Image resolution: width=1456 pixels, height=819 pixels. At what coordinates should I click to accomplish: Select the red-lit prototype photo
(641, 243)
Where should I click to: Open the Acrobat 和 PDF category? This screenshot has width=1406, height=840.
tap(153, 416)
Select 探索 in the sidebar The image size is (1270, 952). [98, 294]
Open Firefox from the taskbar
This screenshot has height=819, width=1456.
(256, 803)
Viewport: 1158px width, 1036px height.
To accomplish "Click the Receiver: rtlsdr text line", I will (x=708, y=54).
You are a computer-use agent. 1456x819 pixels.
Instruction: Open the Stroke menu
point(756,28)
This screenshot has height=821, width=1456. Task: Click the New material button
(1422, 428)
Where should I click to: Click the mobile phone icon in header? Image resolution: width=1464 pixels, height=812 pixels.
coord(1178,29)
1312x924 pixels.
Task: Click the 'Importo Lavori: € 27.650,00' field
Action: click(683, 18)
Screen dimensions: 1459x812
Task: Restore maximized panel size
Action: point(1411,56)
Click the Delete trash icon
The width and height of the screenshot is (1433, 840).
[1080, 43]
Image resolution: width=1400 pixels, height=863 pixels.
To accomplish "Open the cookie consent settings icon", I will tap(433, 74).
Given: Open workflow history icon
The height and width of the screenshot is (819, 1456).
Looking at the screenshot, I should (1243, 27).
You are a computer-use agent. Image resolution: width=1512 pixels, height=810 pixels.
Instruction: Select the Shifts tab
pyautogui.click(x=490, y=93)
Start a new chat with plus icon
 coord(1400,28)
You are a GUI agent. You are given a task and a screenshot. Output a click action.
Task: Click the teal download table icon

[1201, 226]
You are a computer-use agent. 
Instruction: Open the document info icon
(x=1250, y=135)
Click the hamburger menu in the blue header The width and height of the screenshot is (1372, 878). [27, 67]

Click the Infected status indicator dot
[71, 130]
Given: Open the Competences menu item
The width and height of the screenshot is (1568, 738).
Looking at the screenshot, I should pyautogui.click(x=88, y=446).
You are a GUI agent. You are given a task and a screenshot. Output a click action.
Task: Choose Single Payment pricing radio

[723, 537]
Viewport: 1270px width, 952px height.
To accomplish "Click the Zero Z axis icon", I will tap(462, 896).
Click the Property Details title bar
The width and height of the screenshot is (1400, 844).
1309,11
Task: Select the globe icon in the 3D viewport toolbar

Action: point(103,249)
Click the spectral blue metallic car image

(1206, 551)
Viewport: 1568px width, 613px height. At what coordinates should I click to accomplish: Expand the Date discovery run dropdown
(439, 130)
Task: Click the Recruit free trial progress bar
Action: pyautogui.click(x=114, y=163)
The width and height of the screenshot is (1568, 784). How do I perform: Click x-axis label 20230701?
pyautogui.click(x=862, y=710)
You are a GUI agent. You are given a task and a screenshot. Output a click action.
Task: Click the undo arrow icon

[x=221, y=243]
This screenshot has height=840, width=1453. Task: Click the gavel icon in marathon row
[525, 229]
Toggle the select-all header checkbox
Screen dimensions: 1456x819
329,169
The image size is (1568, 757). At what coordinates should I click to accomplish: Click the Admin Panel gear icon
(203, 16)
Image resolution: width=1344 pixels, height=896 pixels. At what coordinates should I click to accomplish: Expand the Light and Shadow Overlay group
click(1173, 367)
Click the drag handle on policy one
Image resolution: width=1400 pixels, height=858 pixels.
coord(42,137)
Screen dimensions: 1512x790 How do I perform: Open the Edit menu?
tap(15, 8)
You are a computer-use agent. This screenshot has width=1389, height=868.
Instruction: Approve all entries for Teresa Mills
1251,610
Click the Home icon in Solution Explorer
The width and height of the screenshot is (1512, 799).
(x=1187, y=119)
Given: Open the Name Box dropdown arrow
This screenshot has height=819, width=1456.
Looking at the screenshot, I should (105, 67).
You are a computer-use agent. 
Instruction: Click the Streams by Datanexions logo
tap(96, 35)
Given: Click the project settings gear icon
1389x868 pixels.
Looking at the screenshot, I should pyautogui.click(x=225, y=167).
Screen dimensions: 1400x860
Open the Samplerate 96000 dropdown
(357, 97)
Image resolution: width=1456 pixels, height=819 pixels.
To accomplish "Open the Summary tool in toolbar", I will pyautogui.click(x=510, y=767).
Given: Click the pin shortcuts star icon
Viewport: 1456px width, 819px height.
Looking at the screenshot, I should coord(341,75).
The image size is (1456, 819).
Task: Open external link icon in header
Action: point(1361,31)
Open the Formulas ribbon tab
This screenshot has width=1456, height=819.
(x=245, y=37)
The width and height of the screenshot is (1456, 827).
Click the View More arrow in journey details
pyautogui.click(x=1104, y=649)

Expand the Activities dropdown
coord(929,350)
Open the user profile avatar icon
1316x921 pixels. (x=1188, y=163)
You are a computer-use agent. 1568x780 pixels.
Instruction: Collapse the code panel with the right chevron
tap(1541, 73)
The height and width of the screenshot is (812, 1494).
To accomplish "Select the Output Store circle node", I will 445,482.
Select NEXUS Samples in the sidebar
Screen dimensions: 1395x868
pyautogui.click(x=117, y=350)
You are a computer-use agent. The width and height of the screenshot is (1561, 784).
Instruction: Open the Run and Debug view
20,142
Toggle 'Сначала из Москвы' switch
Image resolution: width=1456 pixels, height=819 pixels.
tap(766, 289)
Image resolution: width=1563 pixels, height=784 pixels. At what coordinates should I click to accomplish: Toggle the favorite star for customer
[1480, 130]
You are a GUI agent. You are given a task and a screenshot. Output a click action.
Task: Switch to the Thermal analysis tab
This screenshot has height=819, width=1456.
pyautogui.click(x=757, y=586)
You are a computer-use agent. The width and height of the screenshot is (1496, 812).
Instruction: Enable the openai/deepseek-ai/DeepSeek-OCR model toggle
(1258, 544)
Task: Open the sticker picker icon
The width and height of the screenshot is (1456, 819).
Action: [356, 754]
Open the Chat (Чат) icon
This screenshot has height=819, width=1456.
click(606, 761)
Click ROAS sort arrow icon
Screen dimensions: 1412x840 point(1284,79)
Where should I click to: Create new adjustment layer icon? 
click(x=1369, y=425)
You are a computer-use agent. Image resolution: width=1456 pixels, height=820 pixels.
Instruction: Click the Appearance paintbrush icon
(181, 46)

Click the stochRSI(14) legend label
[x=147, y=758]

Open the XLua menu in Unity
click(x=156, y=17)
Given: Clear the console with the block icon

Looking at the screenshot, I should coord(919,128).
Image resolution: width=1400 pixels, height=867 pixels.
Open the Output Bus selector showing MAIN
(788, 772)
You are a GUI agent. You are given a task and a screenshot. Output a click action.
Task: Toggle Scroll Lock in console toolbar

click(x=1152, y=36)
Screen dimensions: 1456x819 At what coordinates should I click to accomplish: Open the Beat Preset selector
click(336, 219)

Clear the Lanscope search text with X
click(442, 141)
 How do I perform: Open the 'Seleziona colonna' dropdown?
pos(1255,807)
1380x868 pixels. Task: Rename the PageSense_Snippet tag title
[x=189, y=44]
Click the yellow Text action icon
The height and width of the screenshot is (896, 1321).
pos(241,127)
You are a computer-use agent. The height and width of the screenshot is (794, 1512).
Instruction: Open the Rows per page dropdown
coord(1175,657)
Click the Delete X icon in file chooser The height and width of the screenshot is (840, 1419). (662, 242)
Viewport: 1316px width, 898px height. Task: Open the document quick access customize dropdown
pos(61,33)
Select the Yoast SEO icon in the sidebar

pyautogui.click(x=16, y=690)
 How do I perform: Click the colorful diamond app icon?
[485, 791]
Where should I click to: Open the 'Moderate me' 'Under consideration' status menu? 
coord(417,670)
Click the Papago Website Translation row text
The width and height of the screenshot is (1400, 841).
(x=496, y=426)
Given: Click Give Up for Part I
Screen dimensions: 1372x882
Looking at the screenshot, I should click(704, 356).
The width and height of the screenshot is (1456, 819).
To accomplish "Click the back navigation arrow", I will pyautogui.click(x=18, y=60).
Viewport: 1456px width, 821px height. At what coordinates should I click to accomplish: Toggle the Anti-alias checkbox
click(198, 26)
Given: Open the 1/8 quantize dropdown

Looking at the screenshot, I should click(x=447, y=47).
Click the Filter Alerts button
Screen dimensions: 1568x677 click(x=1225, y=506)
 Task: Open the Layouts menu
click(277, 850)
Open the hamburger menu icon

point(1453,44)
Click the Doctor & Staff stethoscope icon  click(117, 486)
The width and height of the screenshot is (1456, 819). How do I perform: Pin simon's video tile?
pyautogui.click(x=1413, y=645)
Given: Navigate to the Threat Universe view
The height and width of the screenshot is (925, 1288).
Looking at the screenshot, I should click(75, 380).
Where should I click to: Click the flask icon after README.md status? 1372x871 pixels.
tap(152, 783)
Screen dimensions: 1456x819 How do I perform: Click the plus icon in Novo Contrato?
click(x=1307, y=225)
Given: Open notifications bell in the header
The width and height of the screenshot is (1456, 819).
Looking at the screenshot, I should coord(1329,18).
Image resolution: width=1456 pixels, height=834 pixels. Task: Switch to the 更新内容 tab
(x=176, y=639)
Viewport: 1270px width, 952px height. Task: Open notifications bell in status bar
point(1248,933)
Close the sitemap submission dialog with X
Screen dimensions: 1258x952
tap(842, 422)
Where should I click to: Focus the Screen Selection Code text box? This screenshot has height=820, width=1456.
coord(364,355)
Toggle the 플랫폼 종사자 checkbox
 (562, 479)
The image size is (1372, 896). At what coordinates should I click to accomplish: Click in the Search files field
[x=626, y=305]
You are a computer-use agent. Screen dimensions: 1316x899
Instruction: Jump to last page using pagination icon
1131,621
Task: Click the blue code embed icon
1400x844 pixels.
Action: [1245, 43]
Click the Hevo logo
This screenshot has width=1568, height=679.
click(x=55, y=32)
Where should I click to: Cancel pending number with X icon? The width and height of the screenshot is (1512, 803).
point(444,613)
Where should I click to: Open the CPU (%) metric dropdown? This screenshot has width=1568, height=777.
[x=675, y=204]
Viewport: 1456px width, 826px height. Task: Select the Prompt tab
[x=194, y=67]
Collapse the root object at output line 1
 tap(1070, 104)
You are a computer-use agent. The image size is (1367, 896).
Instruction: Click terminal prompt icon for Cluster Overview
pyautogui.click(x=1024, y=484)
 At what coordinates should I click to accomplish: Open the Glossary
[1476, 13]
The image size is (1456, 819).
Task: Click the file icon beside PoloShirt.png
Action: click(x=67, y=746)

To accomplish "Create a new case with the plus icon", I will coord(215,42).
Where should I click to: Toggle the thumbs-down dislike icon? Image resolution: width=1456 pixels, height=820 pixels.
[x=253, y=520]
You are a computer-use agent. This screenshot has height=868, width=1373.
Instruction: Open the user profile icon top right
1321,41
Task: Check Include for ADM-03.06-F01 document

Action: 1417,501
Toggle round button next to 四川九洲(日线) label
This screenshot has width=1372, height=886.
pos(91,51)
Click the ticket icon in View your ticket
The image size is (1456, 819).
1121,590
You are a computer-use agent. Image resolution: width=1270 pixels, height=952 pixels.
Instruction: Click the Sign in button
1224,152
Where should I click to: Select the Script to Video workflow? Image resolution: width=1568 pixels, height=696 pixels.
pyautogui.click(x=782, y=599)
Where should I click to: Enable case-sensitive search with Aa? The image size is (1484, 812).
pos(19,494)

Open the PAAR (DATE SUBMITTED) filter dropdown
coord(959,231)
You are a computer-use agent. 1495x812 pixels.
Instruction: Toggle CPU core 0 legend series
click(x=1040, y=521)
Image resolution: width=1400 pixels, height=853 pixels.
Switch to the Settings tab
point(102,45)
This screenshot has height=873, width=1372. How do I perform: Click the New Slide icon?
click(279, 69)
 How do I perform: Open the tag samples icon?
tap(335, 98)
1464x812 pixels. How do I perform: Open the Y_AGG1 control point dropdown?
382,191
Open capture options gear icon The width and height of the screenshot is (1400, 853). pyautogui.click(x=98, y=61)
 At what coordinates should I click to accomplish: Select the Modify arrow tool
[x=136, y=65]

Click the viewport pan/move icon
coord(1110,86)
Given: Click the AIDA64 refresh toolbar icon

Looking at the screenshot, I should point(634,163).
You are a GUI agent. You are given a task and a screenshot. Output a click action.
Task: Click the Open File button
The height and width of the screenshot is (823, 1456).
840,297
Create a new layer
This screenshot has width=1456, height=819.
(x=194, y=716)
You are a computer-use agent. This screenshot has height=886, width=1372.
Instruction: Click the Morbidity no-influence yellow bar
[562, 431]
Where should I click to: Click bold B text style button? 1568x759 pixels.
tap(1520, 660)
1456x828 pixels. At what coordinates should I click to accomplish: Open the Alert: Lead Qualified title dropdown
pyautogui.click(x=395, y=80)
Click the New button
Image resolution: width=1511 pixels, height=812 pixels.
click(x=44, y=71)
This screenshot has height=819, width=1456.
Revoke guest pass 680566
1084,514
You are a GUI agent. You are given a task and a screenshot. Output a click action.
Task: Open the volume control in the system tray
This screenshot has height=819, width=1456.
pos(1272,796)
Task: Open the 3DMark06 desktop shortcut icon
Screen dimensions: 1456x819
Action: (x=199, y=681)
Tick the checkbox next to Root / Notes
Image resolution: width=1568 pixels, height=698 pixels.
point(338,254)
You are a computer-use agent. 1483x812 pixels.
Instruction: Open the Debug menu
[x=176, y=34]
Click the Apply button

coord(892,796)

---

* [REQUIRED ACTION]
Return exactly the lines above from the line that has "Open the PAAR" through the line that has "You are a computer-use agent. 1483x812", inclusive, and nothing else.

* [RESPONSE FOR THIS EXERCISE]
Open the PAAR (DATE SUBMITTED) filter dropdown
coord(959,231)
You are a computer-use agent. 1495x812 pixels.
Instruction: Toggle CPU core 0 legend series
click(x=1040, y=521)
Image resolution: width=1400 pixels, height=853 pixels.
Switch to the Settings tab
point(102,45)
This screenshot has height=873, width=1372. How do I perform: Click the New Slide icon?
click(279, 69)
 How do I perform: Open the tag samples icon?
tap(335, 98)
1464x812 pixels. How do I perform: Open the Y_AGG1 control point dropdown?
382,191
Open capture options gear icon The width and height of the screenshot is (1400, 853). pyautogui.click(x=98, y=61)
 At what coordinates should I click to accomplish: Select the Modify arrow tool
[x=136, y=65]

Click the viewport pan/move icon
coord(1110,86)
Given: Click the AIDA64 refresh toolbar icon

Looking at the screenshot, I should point(634,163).
You are a GUI agent. You are given a task and a screenshot. Output a click action.
Task: Click the Open File button
The height and width of the screenshot is (823, 1456).
840,297
Create a new layer
This screenshot has width=1456, height=819.
(x=194, y=716)
You are a computer-use agent. This screenshot has height=886, width=1372.
Instruction: Click the Morbidity no-influence yellow bar
[562, 431]
Where should I click to: Click bold B text style button? 1568x759 pixels.
tap(1520, 660)
1456x828 pixels. At what coordinates should I click to accomplish: Open the Alert: Lead Qualified title dropdown
pyautogui.click(x=395, y=80)
Click the New button
Image resolution: width=1511 pixels, height=812 pixels.
click(x=44, y=71)
This screenshot has height=819, width=1456.
Revoke guest pass 680566
1084,514
You are a GUI agent. You are given a task and a screenshot. Output a click action.
Task: Open the volume control in the system tray
This screenshot has height=819, width=1456.
pos(1272,796)
Task: Open the 3DMark06 desktop shortcut icon
Screen dimensions: 1456x819
Action: (x=199, y=681)
Tick the checkbox next to Root / Notes
Image resolution: width=1568 pixels, height=698 pixels.
point(338,254)
You are a computer-use agent. 1483x812 pixels.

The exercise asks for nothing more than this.